The year was 2022—I think it was October, or was it August? Honestly, I can’t tell you when the “Be a Blogger” idea came about. I had finished and published The Shed and along with it, created my own website. I do remember feeling proud and excited about my new venture and lofty goals. I loved it when my friends, family, and acquaintances read my thoughts and shared their own unique experiences and opinions. But here we are, almost three years later, and there are a whopping three posts on my page. Yup!
I have to be transparent though. My struggles are real and maybe not that different from yours. I sometimes start things and don’t follow through. Then, I hammer myself to pieces with phrases like You’re so lazy or You’re too old to do that. Like clockwork, the self-pity takes me down a rabbit hole of self-deprecating thoughts, reigniting the words that relentlessly beat me down. To make things worse…Since turning 50, I was gifted with Menopause. With it, brain fog, hot flashes, and bouts of depression hit me so hard, making my head spin…literally! Somebody should have warned me about the mental and physical changes I would face. But I digress. I’ll address the dreaded M word in a later post.
The past couple of years have been a rollercoaster. Our oldest son graduated from college, our youngest son is now in his second year of college in Arizona, and our daughter graduates from high school this year. Six months ago, My grandmother passed away—the one I wrote about in 2022. Oh…and I adopted a puppy! Needless to say, my emotions have been all over the place. Grappling with living an empty house and mothering a fur baby have been full of joy and pain. The “kids” still need us, financially and emotionally, morphing my husband and me into advisor/lender only status. We definitely missed the memo on the challenges of raising adults. For me, it is one of the hardest things I’ve ever done in my life. The constant worry is beyond exhausting! Despite the bumpy ride, we’re blessed that all three of our children are headed down good paths. Fingers crossed!

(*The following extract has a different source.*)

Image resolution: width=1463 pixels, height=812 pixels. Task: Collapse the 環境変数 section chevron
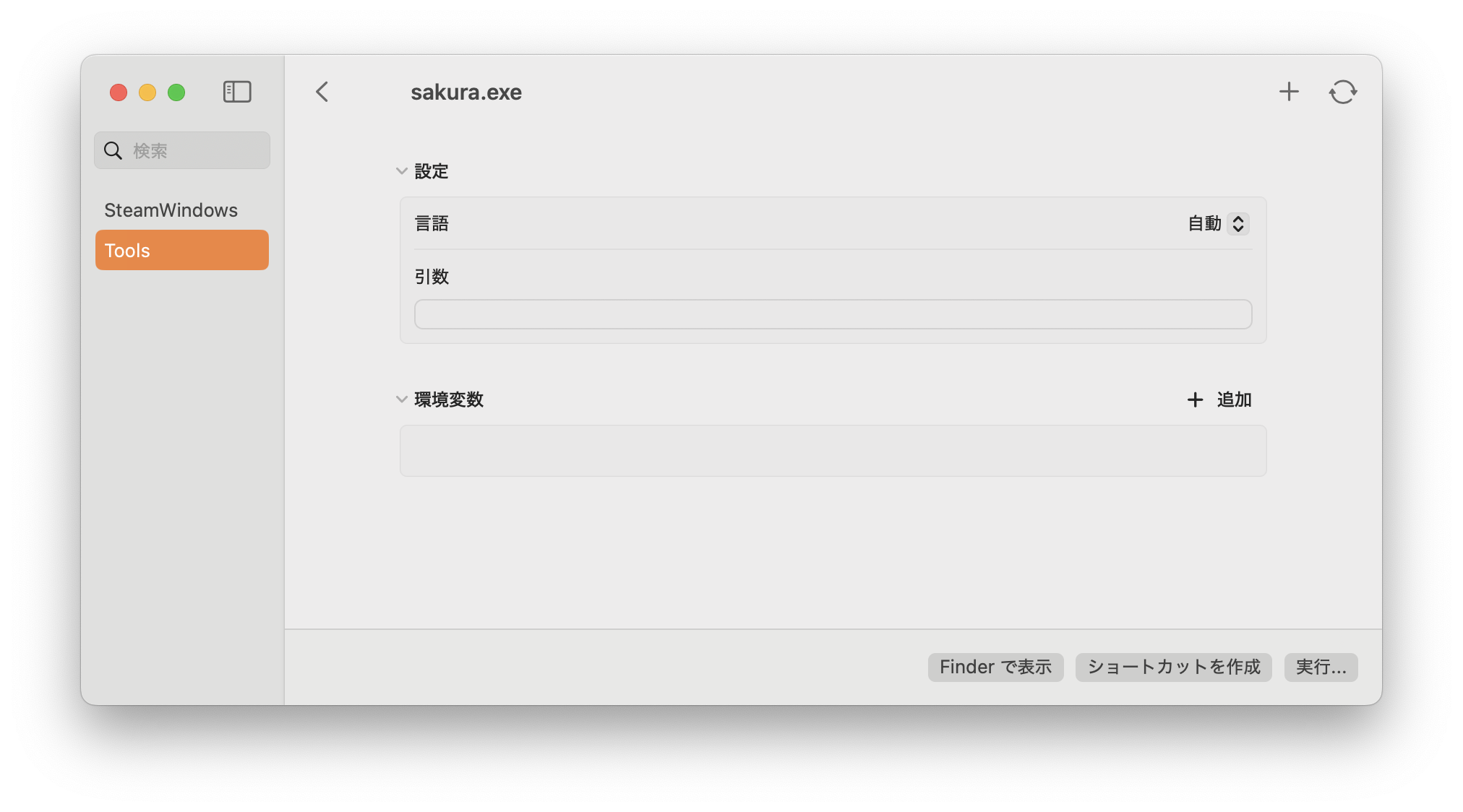pyautogui.click(x=402, y=399)
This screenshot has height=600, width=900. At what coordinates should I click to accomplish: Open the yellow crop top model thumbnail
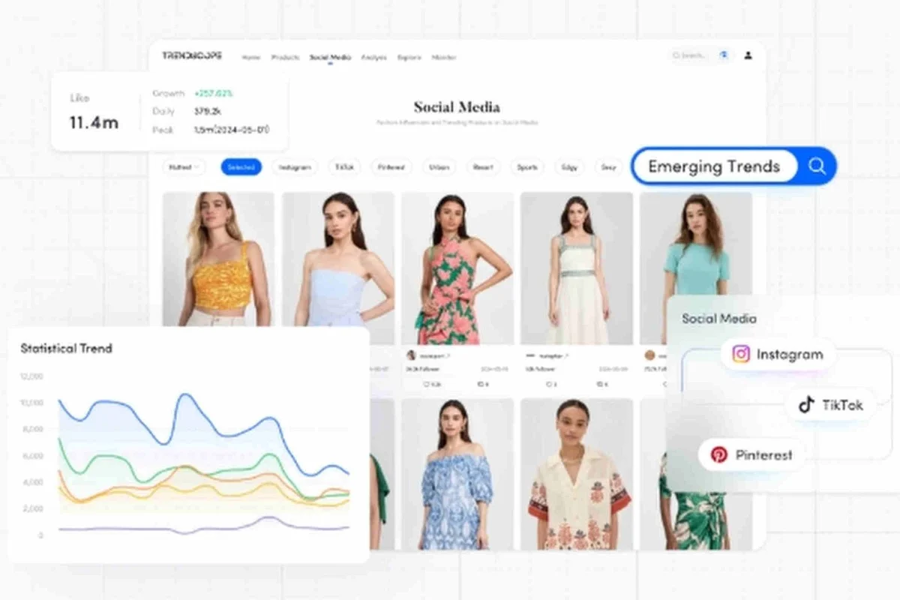218,258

Whelp! It’s 2025, and I’ve crawled out of the hole and have a fresh perspective on my life. Prayer and being active in my church community have done wonders, along with much needed medication. SIX, my second psychological thriller, is being released this month, and the journey surrounding it has lifted my spirits and motivated me to start writing again! Was it all sunshine and rainbows though? Absolutely not! Just ask my husband. I shed tears, slamming my laptop shut a billion times, wanting nothing more than to just give up. I constantly battled recurrent thoughts like, This is stupid, You really suck and Why are you even doing this? My husband, a frequent spectator to my many tantrums, held my hand as I powered through the writing process. He’s always been the calm to my storm, assuring me that “this is all part of it, and it’s going to work out.” Ask and accept help when you need it, widening your circle if you have to, letting people in who will STAY in your corner.
So, what’s the point? Glad you asked.
Don’t. Count. Yourself. Out.
Maybe you don’t have this elaborate goal of losing fifty pounds or winning American Idol. Yours may be simpler, like wanting to get more sleep at night or traveling somewhere you’ve never been. Be intentional, put in a little effort every day to reach your goal, and before you know it, you’ll feel more rested and have enough money in your account to visit Italy (that was for me!)
Whatever you do, don’t get caught in the intricate web of the comparison game. Turn off social media, and stop scrolling! The people you’re following have problems too—some even bigger than yours! Get off your phone, and do something! Limit yourself to an hour a day, instead of the four you normally spend on your phone. And guess what? That extra time goes a long way. Believe me when I tell you that I am the master of the finger swipe, and it was consuming my brain and my free time. I know you hear it all the time, but life IS short. So, fill it with what means the most—spirituality, family, friends, hobbies, dreams…the list goes on and on.
Everyone has their something they want to do or get better at. Life is full of pit stops and pitfalls, but it’s not over until it’s over. It’s okay to cry and yell and even get mad at God sometimes, when things aren’t going as planned. But your life doesn’t have to stop because you stalled. Crank that engine back up, and do whatever it takes to get back to YOU and who HE designed you to be! Remember…You’re different on purpose.
Most of all, FORGIVE YOURSELF for not being perfect!